Exemple d'IRM cérébrale du sodium (La flèche montre une accumulation de sodium dans une zone démyélinisée)
© CRMBM
"Un défi majeur dans la sclérose en plaques est d'obtenir des marqueurs pronostiques de la progression de la maladie", souligne Patrick Cozzone, professeur de biophysique à la Faculté de Médecine de Marseille (Aix Marseille Université), et directeur émérite du Centre de résonance magnétique biologique et médicale (CRMBM, CNRS/AMU/AP-HM). "Nous avons collaboré pendant deux ans avec des chimistes, des physiciens et des cliniciens pour développer des techniques d'IRM du sodium (23Na) et pouvoir les appliquer à l'exploration de patients atteints de SEP", a déclaré l'auteur principal Wafaa Zaaraoui, chargée de recherche au CNRS. Cette technique d'imagerie permet aujourd'hui d'accéder aux concentrations cérébrales de sodium, un agent majeur du fonctionnement cellulaire. Le sodium joue en effet un rôle primordial dans les processus de dégénérescence de l'axone, qui constitue la fibre nerveuse du neurone.
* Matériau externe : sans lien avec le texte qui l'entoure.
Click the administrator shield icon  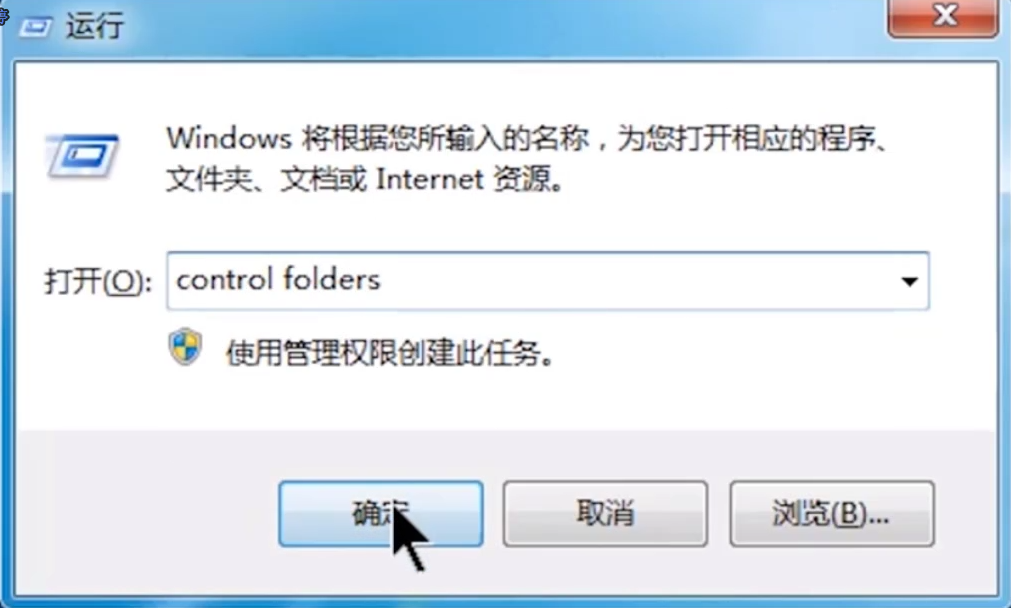point(186,348)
D'où l'idée pour les scientifiques de s'intéresser à cet atome.
L'équipe de Jean-Philippe Ranjeva, professeur de neurosciences au CRMBM, en collaboration avec les équipes du professeur Lothar Schad, physicien à Mannheim (Heidelberg University, Allemagne) et du professeur Jean Pelletier
(3), neurologue (APHM, CHU Timone, Marseille), a réalisé des explorations par IRM du sodium pour étudier la forme la plus commune de sclérose en plaques (poussée-rémission) dans laquelle des déficits cliniques clairement définis sont suivis par des périodes de récupération. Ce travail a été effectué sur un imageur équipant le CEMEREM (CNRS/AMU/AP-HM, CHU Timone, Marseille)
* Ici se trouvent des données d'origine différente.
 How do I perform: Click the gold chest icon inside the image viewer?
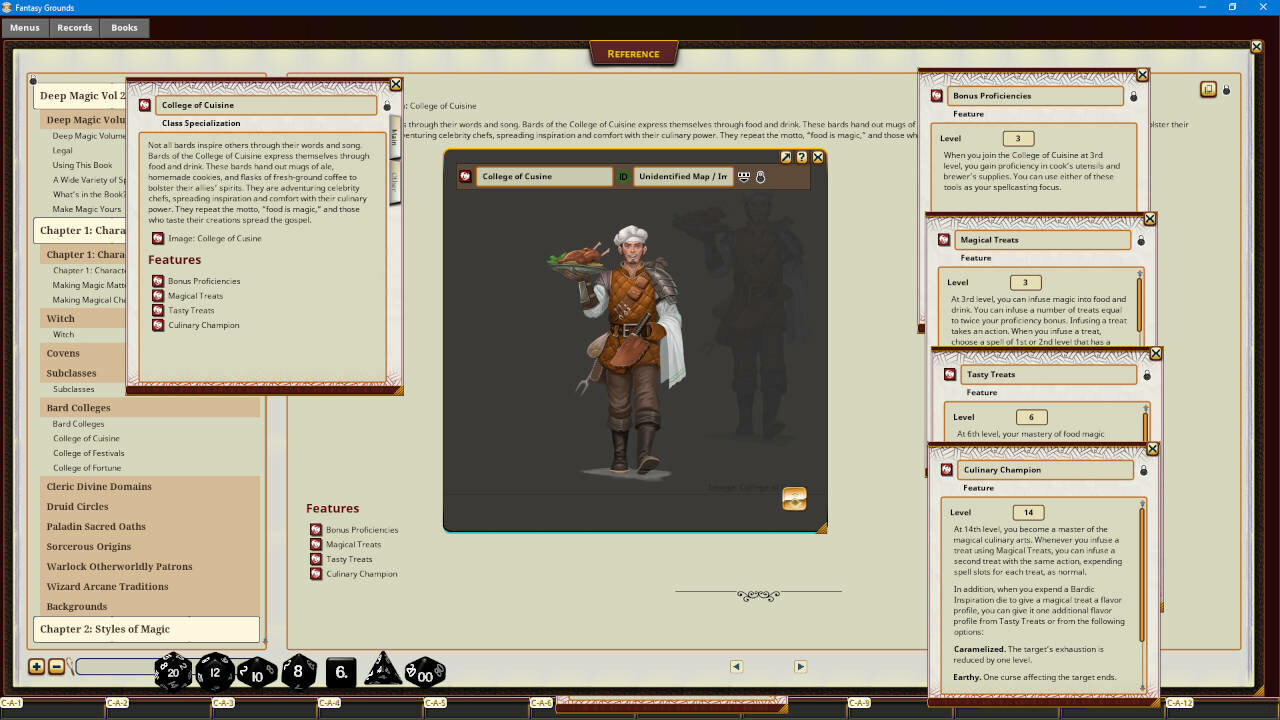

Cartes statistiques montrant les accumulations intracérébrales de sodium (zones orange) chez des patients au stade avancé de la SEP au sein (zones bleues) et en dehors des plaques de démyélinisation.
© CRMBM
Chez les patients atteint d'une SEP à un stade précoce, l'IRM du sodium a révélé des concentrations anormalement élevées de sodium dans quelques régions cérébrales spécifiques, comprenant le tronc cérébral, le cervelet et le pôle temporal. Chez les patients à un stade plus avancé, l'accumulation anormalement élevée de sodium était présente de manière diffuse sur l'ensemble du cerveau, y compris dans les régions cérébrales non démyélinisées. "Les concentrations de sodium dans la substance grise des zones fonctionnelles motrices sont ainsi corrélées à l'ampleur de l'invalidité du patient", souligne Wafaa Zaaraoui.
"L'IRM du sodium nous ouvre une voie pour mieux comprendre l'évolution de la maladie et détecter l'apparition de l'atteinte neuro-axonale responsable du handicap chez les patients. Des études à plus large échelle nous permettront de confirmer que ce paramètre est un biomarqueur non invasif de la dégénérescence des neurones. Il pourrait alors être utilisé dans l'évaluation de nouvelles thérapeutiques pour traiter la sclérose en plaques", conclut Jean-Philippe Ranjeva.
Notes:
(1) Le Centre d'exploration métabolique par résonance magnétique forme l'implantation hospitalière du CRMBM. L'ensemble CRMBM (où sont développés les aspects plus fondamentaux) et CEMEREM (pour les transferts cliniques) constitue une unité mixte de recherche CNRS / AMU conventionnée avec l'AP-HM et fondée en 1986 par Patrick Cozzone.
(2) L'imagerie par résonance magnétique (IRM) traditionnelle est basée sur l'excitation des noyaux d'hydrogène portés par les molécules d'eau.
(3) L'équipe de neurologie du professeur Jean Pelletier (APHM, CHU Timone, Marseille) a assuré la sélection et le suivi clinique des 26 patients atteints de SEP qui ont participé à cette étude.